Déployés sur place dès les premières heures du vendredi 26 décembre, les forces de l’ordre et de sécurité ont de nouveau bloqué l’accès au cimetière de Khavaran en fermant ses portes.
De plus, elles ont empêché les familles de se rassembler à l’entrée du cimetière, de déposer des photos de leurs proches et des fleurs.

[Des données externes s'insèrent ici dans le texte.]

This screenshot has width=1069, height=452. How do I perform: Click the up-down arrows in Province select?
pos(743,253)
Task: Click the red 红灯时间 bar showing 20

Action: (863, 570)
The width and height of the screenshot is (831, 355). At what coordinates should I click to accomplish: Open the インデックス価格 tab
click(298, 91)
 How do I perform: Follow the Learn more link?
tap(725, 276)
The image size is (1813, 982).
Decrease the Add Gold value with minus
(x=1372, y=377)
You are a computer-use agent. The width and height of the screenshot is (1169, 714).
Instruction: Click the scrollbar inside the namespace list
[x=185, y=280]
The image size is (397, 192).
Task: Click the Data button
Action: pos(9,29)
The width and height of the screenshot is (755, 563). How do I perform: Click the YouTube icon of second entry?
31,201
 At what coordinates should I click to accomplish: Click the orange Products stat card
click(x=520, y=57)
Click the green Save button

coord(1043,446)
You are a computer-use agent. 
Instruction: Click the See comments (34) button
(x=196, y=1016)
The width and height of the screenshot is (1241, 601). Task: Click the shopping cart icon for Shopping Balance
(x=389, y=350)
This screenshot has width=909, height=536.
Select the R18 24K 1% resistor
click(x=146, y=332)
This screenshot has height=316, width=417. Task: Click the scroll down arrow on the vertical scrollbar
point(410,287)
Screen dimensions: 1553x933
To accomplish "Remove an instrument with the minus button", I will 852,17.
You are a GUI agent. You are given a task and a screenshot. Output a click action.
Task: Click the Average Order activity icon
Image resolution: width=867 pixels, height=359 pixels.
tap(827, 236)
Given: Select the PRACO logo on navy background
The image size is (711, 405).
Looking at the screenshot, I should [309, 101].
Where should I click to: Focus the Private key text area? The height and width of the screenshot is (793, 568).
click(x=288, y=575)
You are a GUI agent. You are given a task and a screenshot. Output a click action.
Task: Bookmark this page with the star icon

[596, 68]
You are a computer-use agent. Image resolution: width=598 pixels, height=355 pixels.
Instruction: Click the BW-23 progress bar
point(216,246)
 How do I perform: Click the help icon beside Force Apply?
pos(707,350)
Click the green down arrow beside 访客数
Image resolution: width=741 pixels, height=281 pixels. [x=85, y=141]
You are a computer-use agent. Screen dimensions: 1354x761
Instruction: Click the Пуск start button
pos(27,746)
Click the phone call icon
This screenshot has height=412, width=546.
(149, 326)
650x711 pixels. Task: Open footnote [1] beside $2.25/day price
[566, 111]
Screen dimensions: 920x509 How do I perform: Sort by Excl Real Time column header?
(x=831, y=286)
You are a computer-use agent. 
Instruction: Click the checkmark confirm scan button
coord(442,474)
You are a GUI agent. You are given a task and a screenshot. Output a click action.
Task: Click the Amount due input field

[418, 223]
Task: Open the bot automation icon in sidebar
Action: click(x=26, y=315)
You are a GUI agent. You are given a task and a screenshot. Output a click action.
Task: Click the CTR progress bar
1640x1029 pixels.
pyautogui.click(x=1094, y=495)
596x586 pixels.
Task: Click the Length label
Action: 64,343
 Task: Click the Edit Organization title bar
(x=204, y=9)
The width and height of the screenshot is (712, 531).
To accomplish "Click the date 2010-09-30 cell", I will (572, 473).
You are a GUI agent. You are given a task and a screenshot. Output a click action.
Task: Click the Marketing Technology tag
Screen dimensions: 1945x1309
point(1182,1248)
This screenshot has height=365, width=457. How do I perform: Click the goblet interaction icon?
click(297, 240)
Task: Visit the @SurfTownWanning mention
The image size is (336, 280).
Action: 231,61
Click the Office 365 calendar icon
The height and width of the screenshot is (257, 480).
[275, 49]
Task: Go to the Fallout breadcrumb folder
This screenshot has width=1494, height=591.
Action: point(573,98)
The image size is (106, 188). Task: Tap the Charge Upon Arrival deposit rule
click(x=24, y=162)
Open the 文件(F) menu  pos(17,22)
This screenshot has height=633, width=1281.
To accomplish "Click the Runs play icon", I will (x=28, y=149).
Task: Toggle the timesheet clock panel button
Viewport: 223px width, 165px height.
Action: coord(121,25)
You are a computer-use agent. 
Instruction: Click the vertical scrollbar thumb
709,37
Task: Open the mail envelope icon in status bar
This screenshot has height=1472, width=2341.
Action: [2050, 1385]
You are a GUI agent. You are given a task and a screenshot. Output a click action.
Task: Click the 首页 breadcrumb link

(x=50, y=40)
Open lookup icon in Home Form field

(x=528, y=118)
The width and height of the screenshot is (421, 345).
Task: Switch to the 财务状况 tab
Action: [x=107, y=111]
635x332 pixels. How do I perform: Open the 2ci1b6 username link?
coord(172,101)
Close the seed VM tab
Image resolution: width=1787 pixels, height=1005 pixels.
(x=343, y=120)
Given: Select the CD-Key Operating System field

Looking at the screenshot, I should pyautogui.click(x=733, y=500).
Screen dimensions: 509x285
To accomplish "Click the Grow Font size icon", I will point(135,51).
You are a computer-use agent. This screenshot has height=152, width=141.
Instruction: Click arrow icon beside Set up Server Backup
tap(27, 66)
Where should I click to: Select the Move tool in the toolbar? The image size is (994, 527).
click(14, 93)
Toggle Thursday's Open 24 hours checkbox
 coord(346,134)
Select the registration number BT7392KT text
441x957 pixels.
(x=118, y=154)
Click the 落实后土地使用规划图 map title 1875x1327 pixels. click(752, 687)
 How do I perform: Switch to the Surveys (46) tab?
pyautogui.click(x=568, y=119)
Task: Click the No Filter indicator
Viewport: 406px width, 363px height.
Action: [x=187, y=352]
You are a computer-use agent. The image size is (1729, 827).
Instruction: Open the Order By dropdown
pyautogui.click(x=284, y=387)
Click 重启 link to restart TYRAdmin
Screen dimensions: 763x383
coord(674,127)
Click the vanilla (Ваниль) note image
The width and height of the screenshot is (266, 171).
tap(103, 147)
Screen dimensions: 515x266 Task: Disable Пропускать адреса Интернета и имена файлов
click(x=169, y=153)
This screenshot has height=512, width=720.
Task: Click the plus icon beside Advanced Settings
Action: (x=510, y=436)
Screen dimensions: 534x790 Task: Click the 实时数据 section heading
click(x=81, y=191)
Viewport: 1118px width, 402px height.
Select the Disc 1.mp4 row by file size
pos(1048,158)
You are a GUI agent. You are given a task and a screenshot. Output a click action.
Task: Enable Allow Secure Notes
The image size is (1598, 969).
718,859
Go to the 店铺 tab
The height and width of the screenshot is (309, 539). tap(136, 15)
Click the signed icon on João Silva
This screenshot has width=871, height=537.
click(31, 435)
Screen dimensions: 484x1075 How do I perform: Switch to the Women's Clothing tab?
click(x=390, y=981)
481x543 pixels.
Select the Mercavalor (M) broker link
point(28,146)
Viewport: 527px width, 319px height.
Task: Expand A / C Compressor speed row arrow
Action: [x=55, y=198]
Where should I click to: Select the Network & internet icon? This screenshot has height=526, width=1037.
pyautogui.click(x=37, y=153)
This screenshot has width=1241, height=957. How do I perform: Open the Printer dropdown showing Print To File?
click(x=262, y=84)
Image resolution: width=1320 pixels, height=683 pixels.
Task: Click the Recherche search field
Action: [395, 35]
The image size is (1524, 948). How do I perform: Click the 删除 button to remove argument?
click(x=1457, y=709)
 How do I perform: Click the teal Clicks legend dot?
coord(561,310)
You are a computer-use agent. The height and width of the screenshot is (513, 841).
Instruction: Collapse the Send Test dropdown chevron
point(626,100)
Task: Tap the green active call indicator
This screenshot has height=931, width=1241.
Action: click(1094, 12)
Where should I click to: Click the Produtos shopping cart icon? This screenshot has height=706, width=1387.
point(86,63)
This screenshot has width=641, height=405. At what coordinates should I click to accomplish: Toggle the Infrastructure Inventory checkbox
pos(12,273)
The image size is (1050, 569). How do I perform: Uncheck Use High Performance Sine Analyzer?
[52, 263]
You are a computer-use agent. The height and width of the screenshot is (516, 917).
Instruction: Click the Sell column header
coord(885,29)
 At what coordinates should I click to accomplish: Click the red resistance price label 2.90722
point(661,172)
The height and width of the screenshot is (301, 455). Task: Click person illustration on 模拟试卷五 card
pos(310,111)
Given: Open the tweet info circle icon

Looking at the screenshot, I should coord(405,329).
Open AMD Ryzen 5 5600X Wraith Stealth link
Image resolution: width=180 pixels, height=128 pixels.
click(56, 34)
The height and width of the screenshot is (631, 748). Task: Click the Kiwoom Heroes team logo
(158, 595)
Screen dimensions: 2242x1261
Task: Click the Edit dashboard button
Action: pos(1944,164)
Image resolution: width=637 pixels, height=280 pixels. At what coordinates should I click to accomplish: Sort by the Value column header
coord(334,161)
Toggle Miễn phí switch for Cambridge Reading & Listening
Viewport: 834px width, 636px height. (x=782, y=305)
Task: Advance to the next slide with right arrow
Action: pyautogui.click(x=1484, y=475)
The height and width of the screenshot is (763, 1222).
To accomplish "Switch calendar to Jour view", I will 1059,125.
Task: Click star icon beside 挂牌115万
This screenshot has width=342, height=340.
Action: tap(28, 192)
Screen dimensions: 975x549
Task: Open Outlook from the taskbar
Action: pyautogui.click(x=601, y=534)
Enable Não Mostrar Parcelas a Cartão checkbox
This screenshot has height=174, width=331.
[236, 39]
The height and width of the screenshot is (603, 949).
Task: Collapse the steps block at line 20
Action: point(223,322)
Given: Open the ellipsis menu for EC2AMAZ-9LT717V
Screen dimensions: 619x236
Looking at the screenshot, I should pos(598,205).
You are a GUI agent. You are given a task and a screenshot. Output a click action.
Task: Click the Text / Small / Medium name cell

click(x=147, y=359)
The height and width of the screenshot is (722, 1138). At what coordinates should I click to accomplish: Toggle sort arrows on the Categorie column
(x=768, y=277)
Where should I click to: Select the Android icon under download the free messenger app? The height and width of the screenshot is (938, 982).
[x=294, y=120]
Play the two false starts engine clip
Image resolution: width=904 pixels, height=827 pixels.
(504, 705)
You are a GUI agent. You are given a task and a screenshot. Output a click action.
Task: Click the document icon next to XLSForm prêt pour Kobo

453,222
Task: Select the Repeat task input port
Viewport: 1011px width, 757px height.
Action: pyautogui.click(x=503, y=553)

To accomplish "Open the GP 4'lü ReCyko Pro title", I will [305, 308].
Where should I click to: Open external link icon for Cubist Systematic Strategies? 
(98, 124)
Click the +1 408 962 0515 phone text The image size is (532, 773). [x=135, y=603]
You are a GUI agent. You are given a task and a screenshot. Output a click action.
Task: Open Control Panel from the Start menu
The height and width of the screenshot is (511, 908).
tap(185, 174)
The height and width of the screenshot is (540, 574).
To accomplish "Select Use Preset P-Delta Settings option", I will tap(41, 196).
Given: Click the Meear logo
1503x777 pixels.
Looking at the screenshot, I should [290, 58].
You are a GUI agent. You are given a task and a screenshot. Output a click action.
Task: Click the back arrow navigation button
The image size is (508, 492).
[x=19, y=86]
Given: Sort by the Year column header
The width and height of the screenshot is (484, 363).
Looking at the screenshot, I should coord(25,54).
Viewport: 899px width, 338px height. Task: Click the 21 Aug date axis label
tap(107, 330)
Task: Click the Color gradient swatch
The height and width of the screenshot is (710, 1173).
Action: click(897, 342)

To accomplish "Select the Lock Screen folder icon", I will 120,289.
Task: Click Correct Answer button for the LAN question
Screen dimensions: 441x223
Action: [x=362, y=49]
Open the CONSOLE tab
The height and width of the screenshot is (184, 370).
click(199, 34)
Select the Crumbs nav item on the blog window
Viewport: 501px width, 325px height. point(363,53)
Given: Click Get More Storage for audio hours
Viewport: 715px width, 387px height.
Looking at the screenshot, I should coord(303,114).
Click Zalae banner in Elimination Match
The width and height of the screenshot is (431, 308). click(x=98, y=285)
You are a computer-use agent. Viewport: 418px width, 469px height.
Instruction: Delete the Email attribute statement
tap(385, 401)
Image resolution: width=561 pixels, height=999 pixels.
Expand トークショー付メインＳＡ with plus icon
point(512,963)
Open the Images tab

Le cimetière de Khavaran abrite les sépultures de milliers de prisonniers politiques exécutés lors du massacre de 1988, dont la plupart étaient membres de l’Organisation des Moudjahidines du peuple d’Iran.
Selon ces témoignages, malgré les restrictions, certaines familles ont déposé des fleurs le long de la route menant à l’entrée ou les ont jetées par-dessus les murs du cimetière de Khavaran.
Auparavant, de nombreuses informations faisaient état d’empêchements des autorités de permettre aux familles de prisonniers politiques exécutés dans les années 2000 d’accéder au cimetière de Khavaran à Téhéran pour y organiser des cérémonies commémoratives.
À ce sujet, des dizaines de membres de familles et de proches de prisonniers politiques et religieux décédés dans les années 2000 ont déclaré, dans une lettre adressée à Massoud Pezeshkian et publiée le 24 janvier 2025, qu’ils étaient interdits d’accès au cimetière de Khavaran depuis plus de onze mois et que le responsable du site avait aggravé leur souffrance par un comportement insultant.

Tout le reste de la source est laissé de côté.